▶ About this task
Starting with the line below that holds "You are a GUI" and stopping after the line that holds "Screen dimensions: 645x365", transcribe the lines exactly, leaving out all pictures.

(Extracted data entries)
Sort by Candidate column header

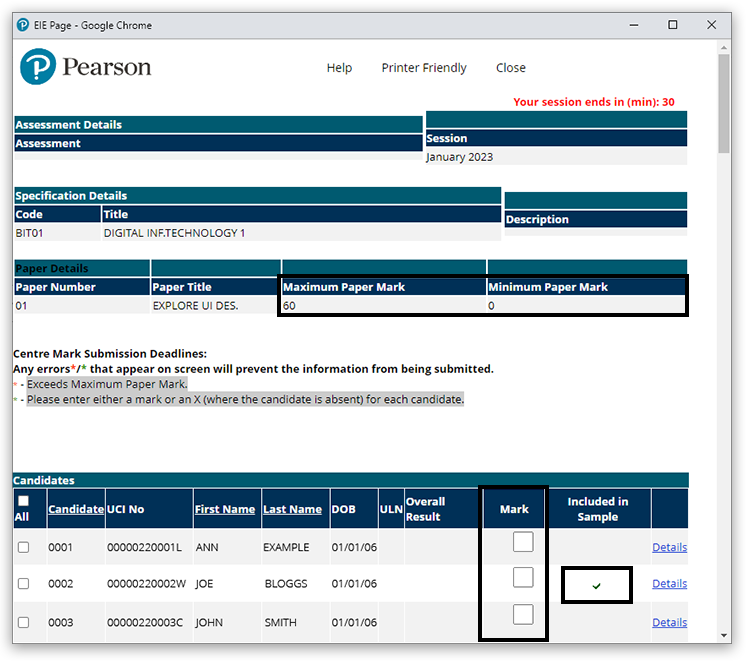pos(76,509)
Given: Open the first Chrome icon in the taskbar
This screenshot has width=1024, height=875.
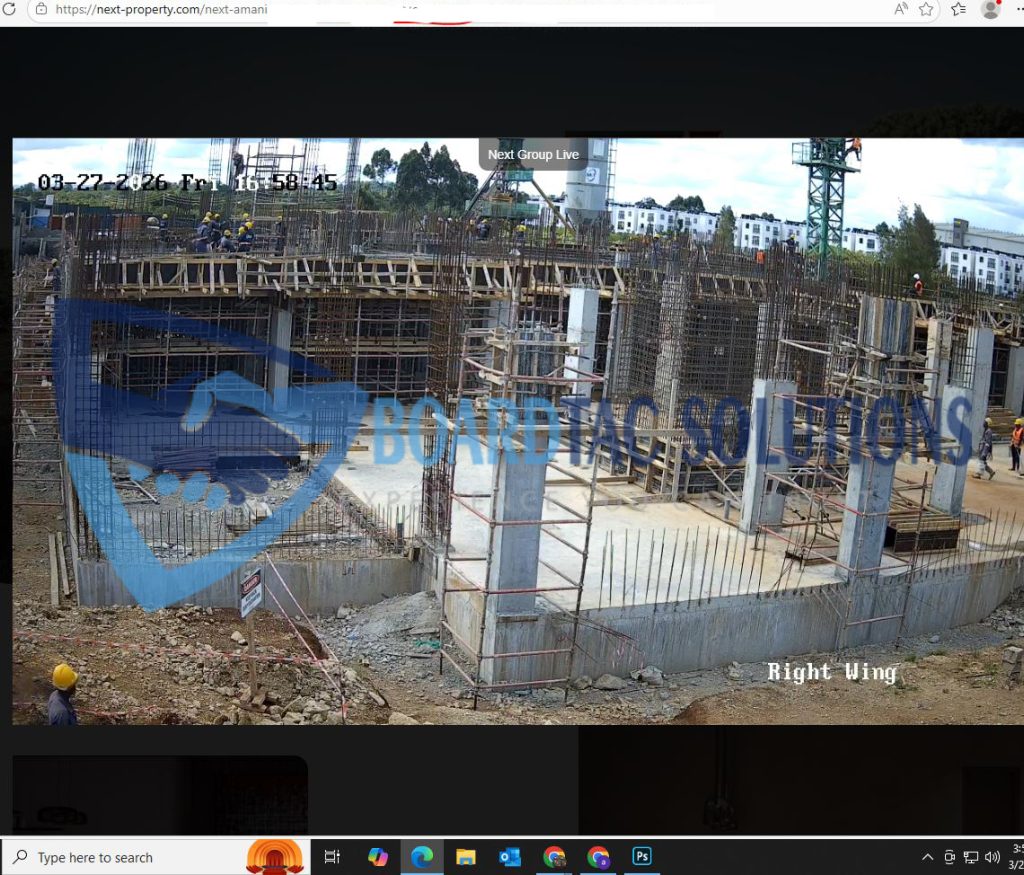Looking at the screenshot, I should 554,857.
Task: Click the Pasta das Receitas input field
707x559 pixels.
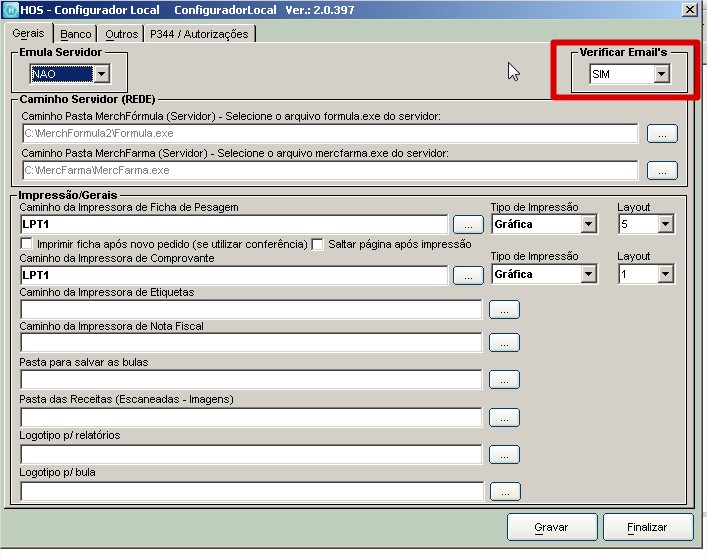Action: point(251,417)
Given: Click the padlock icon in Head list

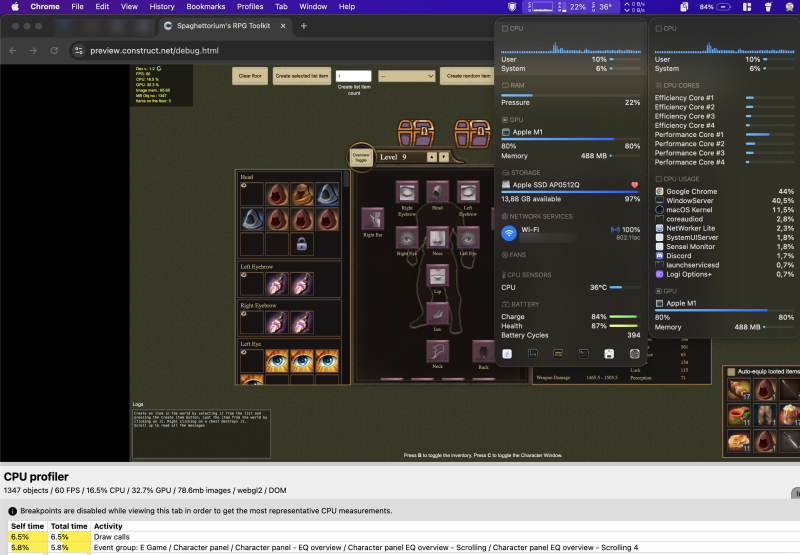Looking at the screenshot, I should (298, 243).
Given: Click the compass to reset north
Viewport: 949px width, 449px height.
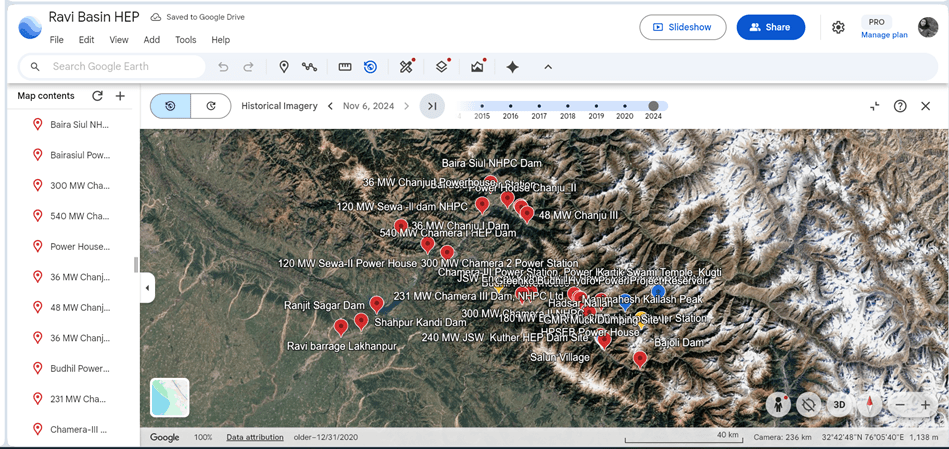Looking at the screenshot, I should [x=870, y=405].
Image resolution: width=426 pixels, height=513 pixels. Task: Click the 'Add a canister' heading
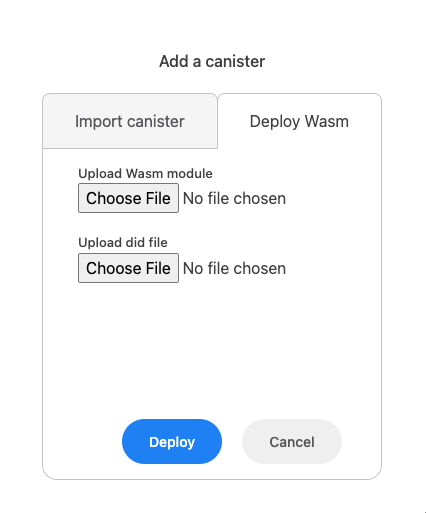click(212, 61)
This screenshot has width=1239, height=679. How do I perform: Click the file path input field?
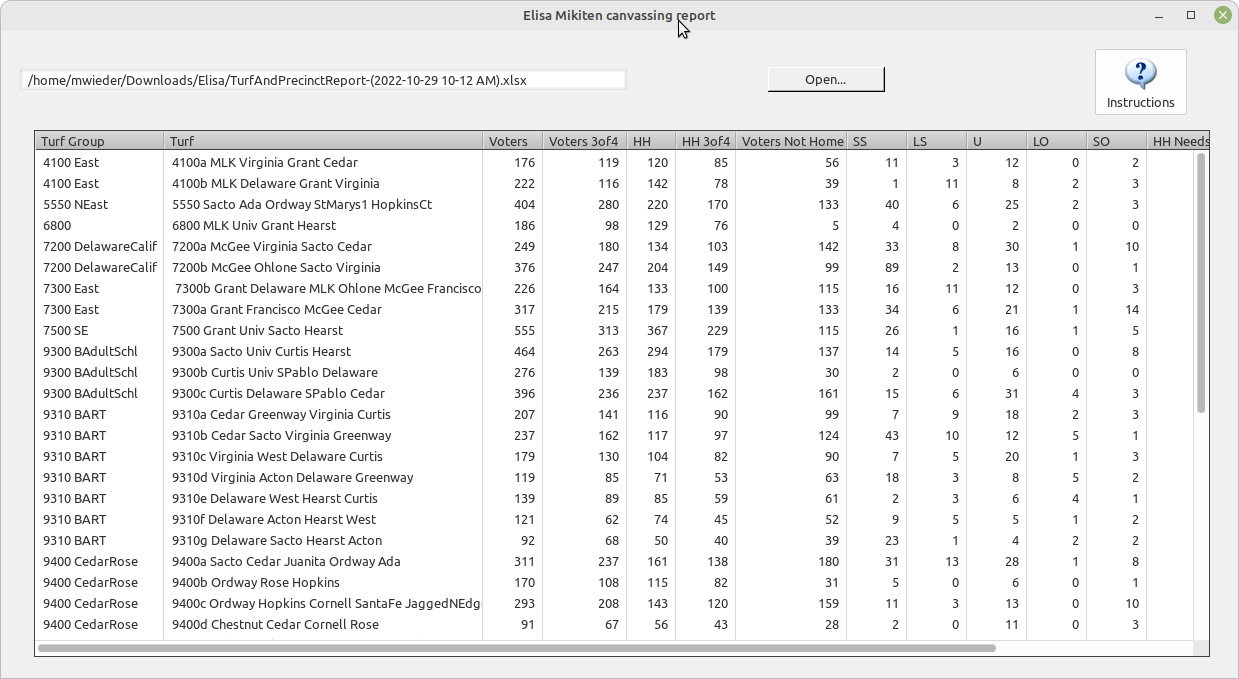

* * *

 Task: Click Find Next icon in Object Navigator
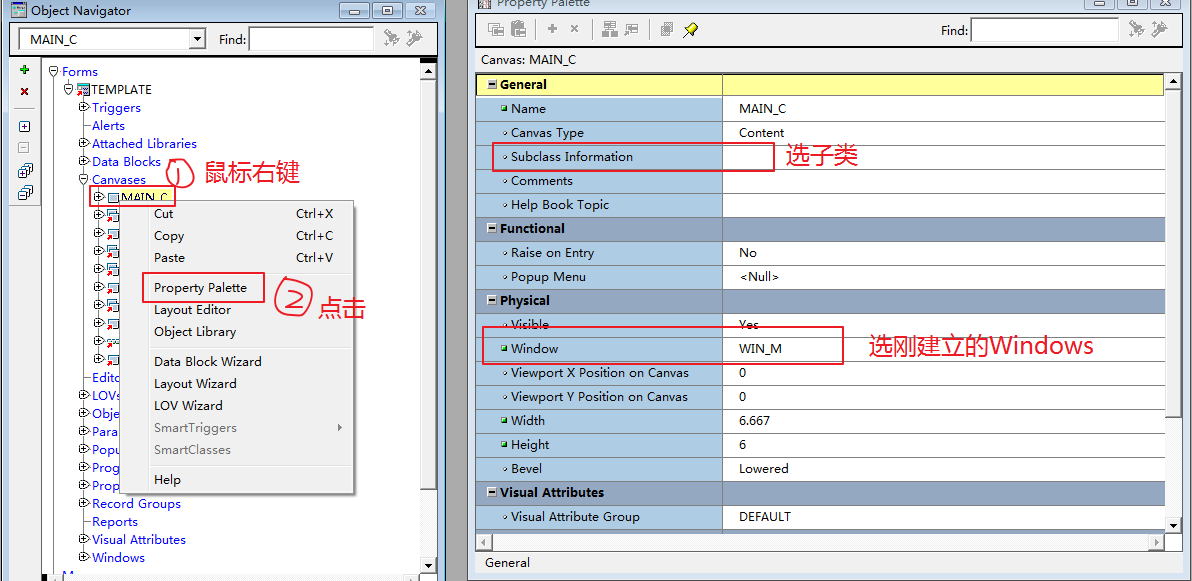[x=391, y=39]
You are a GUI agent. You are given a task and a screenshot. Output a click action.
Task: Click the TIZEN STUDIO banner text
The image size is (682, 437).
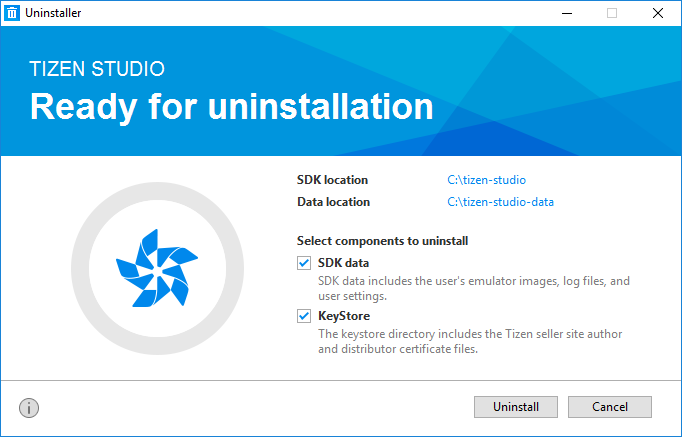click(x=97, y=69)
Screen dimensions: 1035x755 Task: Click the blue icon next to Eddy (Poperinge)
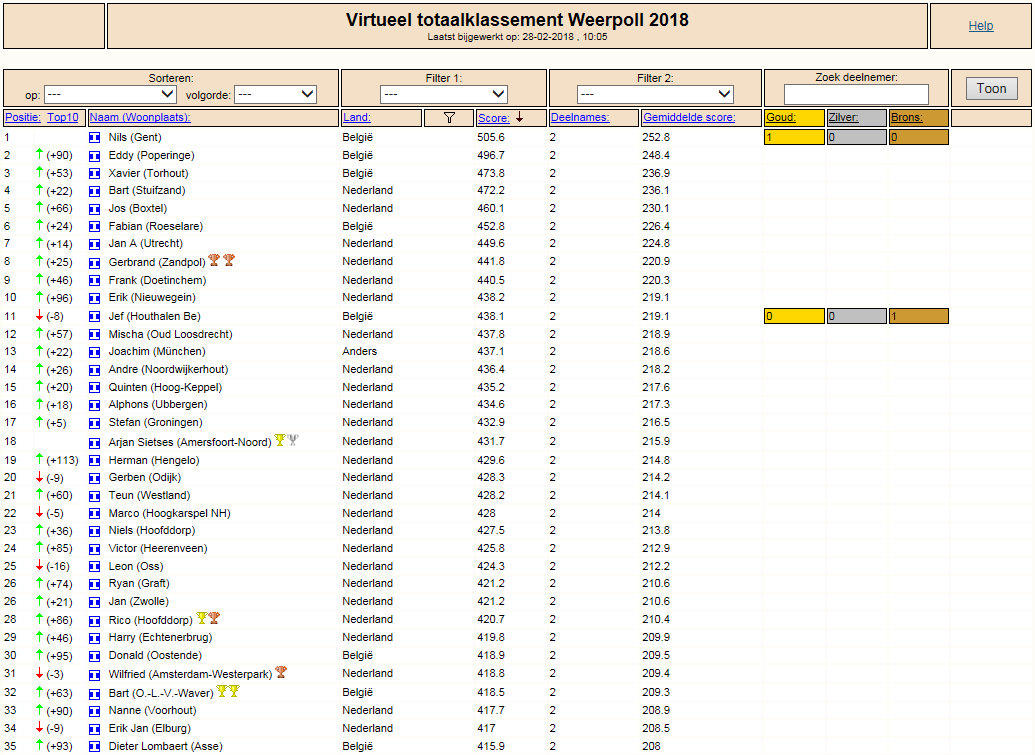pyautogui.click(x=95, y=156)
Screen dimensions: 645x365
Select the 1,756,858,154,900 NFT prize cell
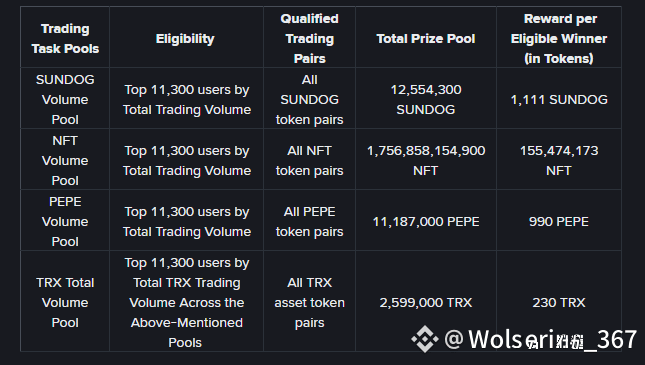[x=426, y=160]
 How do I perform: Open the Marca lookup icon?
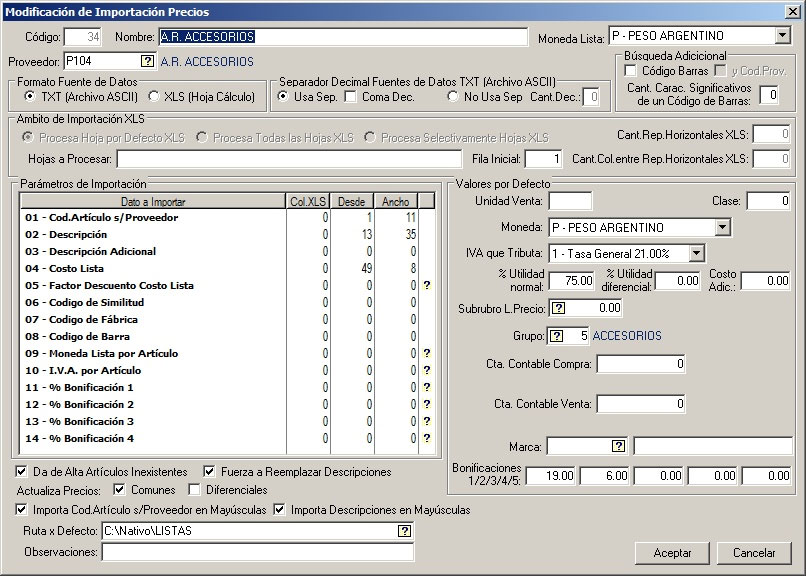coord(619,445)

...

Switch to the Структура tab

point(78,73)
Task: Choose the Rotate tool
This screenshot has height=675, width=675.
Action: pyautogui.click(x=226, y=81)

▶ Exercise result
You are a GUI agent. You are given a task and a screenshot. Output a click action.
Task: Click the TIZEN STUDIO banner text
The image size is (682, 437).
click(x=97, y=69)
Screen dimensions: 1035x755 Task: Click the blue icon next to Eddy (Poperinge)
pyautogui.click(x=95, y=156)
Screen dimensions: 645x365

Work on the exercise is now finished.